[Linux-cluster] 32 nodes limit?


Just what I hope will be a quick question regarding the cluster suite.

The current lock manager FAQ states ...

"CMAN in RHEL4 has known problems when you have more than 32 nodes in the cluster. We're working to resolve those issues, but until then use GULM if you have more than 32 nodes."

... while the pre-Wiki version of this document refered to DLM instead of CMAN in RHEL4. Which one is it? DLM makes more sense to me.

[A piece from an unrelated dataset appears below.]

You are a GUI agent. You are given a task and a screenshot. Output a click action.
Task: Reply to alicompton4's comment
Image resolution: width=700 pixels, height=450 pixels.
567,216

In any case, I gather that this issue has been resolved. If so, can you tell me the minimum version of the cluster suite and/or upstream kernel that would allow for more than 32 nodes (with DLM)? A pointer to a patch or patches that I could use would be ideal.

More details ...

I'm trying to move a 5TB filespace from NFS to GFS2. I have a P4 (the current NFS server) and 33 Opteron nodes, all running a stock 2.6.22 kernel, OpenAIS 0.80.3, and a 2.00.00 cluster suite. For now, I've dummied out fencing and set expected_votes to 1. I can start/stop cman on all nodes no problem. With all cman's running, I've formatted, mounted and populated the filesystem using the P4. Proceeding through the Opterons to mount the filesystem succeeds until the 32nd node, at which point mount.gfs2 hangs (in "D" according to `ps ax`). Going back, the first 16 systems that have mounted the filesystem can still `ls` the top level directory, but attempts to do so on the remaining systems also get stuck in "D". Any attempt to unmount the filesystem throws the entire setup in "D".

Due to various considerations, moving to more recent versions is not the preferred option at this point. Hence my question.

Any ideas?